═════ ENTRIES PROVIDED ═════

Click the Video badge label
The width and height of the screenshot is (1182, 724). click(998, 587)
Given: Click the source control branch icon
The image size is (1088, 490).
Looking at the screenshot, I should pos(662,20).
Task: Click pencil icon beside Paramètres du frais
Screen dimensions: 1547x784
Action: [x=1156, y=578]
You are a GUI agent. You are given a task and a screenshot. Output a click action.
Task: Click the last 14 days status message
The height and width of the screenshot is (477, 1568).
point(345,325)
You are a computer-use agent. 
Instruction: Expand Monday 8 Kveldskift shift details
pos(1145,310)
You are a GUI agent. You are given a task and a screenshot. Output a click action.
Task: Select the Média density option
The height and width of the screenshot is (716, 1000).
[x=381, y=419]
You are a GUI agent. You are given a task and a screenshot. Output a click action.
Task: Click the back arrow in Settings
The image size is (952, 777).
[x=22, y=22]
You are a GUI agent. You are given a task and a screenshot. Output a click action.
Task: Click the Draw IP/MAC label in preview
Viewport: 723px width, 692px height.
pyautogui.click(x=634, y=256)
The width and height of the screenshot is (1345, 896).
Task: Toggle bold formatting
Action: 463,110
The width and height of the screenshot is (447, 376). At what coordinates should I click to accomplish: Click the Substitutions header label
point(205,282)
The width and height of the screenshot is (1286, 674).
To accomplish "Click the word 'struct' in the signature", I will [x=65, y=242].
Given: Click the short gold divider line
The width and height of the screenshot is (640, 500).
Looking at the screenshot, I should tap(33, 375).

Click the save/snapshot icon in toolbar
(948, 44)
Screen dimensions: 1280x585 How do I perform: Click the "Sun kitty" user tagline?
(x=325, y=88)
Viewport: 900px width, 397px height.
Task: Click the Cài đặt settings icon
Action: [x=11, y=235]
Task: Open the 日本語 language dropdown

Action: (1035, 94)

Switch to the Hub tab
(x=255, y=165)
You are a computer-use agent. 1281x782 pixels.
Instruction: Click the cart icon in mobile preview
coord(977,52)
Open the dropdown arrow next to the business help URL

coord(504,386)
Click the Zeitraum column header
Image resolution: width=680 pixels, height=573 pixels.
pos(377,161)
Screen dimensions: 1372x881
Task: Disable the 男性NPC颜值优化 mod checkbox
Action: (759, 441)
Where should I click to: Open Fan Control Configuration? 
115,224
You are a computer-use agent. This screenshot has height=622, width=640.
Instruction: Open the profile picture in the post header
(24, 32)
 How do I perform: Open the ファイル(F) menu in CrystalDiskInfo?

═════

* _ABOUT THIS EXERCISE_: A word-for-word repeat of the full data is needed.

* _OUTPUT OF THE EXERCISE_:
Click the Video badge label
The width and height of the screenshot is (1182, 724). click(998, 587)
Given: Click the source control branch icon
The image size is (1088, 490).
Looking at the screenshot, I should pos(662,20).
Task: Click pencil icon beside Paramètres du frais
Screen dimensions: 1547x784
Action: [x=1156, y=578]
You are a GUI agent. You are given a task and a screenshot. Output a click action.
Task: Click the last 14 days status message
The height and width of the screenshot is (477, 1568).
point(345,325)
You are a computer-use agent. 
Instruction: Expand Monday 8 Kveldskift shift details
pos(1145,310)
You are a GUI agent. You are given a task and a screenshot. Output a click action.
Task: Select the Média density option
The height and width of the screenshot is (716, 1000).
[x=381, y=419]
You are a GUI agent. You are given a task and a screenshot. Output a click action.
Task: Click the back arrow in Settings
The image size is (952, 777).
[x=22, y=22]
You are a GUI agent. You are given a task and a screenshot. Output a click action.
Task: Click the Draw IP/MAC label in preview
Viewport: 723px width, 692px height.
pyautogui.click(x=634, y=256)
The width and height of the screenshot is (1345, 896).
Task: Toggle bold formatting
Action: 463,110
The width and height of the screenshot is (447, 376). At what coordinates should I click to accomplish: Click the Substitutions header label
point(205,282)
The width and height of the screenshot is (1286, 674).
To accomplish "Click the word 'struct' in the signature", I will [x=65, y=242].
Given: Click the short gold divider line
The width and height of the screenshot is (640, 500).
Looking at the screenshot, I should tap(33, 375).

Click the save/snapshot icon in toolbar
(948, 44)
Screen dimensions: 1280x585 How do I perform: Click the "Sun kitty" user tagline?
(x=325, y=88)
Viewport: 900px width, 397px height.
Task: Click the Cài đặt settings icon
Action: [x=11, y=235]
Task: Open the 日本語 language dropdown

Action: (1035, 94)

Switch to the Hub tab
(x=255, y=165)
You are a computer-use agent. 1281x782 pixels.
Instruction: Click the cart icon in mobile preview
coord(977,52)
Open the dropdown arrow next to the business help URL

coord(504,386)
Click the Zeitraum column header
Image resolution: width=680 pixels, height=573 pixels.
pos(377,161)
Screen dimensions: 1372x881
Task: Disable the 男性NPC颜值优化 mod checkbox
Action: (759, 441)
Where should I click to: Open Fan Control Configuration? 
115,224
You are a computer-use agent. This screenshot has height=622, width=640.
Instruction: Open the profile picture in the post header
(24, 32)
 How do I perform: Open the ファイル(F) menu in CrystalDiskInfo?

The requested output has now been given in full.